- _Collected data_

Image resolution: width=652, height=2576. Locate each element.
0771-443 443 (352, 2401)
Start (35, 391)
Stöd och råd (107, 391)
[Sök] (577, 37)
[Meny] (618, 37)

==

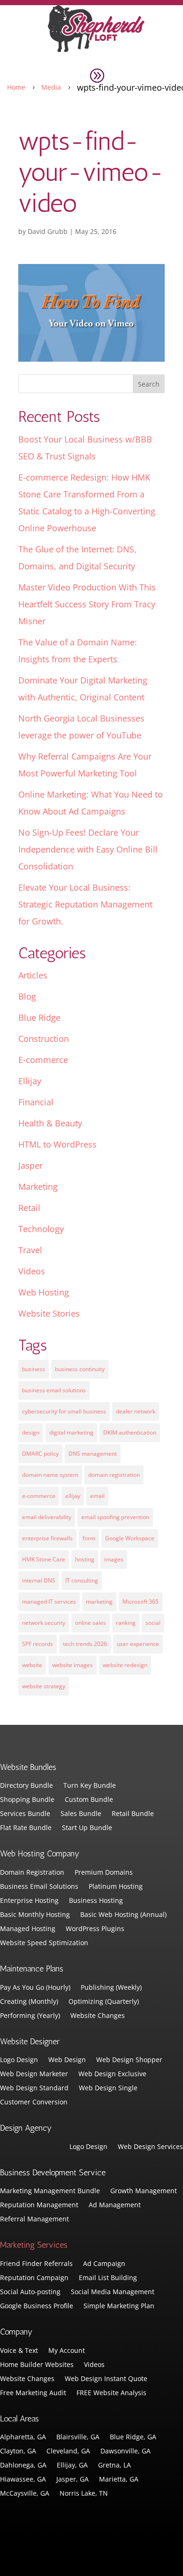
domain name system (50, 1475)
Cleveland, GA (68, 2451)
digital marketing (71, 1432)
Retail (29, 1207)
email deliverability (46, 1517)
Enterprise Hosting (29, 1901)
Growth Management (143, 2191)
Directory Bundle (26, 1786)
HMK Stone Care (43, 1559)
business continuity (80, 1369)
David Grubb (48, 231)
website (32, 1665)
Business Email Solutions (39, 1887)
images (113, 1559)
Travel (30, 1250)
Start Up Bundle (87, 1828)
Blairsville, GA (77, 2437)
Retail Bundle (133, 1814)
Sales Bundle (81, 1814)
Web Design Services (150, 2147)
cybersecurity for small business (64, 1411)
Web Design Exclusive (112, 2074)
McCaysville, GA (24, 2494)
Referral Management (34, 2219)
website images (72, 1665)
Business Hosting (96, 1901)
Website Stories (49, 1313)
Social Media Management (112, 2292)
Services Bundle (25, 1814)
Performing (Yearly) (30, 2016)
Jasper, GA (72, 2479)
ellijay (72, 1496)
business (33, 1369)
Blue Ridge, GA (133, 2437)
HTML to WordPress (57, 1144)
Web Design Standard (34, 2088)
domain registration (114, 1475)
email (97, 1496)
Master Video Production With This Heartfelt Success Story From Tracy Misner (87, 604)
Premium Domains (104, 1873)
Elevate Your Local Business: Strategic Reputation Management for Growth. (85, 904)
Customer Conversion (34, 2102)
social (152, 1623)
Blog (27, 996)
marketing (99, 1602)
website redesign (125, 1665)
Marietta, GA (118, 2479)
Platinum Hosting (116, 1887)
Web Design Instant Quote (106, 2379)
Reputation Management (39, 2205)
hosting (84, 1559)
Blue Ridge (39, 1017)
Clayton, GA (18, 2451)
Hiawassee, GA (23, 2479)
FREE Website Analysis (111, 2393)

==

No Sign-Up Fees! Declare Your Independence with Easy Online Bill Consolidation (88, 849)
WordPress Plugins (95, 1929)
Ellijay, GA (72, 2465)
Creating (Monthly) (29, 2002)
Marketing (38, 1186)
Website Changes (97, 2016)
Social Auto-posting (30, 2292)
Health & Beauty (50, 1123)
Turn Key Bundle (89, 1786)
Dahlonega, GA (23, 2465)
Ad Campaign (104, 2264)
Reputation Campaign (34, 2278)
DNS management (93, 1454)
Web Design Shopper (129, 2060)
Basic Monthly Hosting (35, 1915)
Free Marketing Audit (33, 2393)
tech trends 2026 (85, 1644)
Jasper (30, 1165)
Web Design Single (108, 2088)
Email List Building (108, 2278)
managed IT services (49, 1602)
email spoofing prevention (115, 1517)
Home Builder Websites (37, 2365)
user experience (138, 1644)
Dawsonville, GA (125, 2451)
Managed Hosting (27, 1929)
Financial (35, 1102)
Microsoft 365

- _WORK INSTRUCTION_
Copy all lines above where "Monthly" is present.

- _SOLUTION FOR THIS EXERCISE_
Creating (Monthly) (29, 2002)
Basic Monthly Hosting (35, 1915)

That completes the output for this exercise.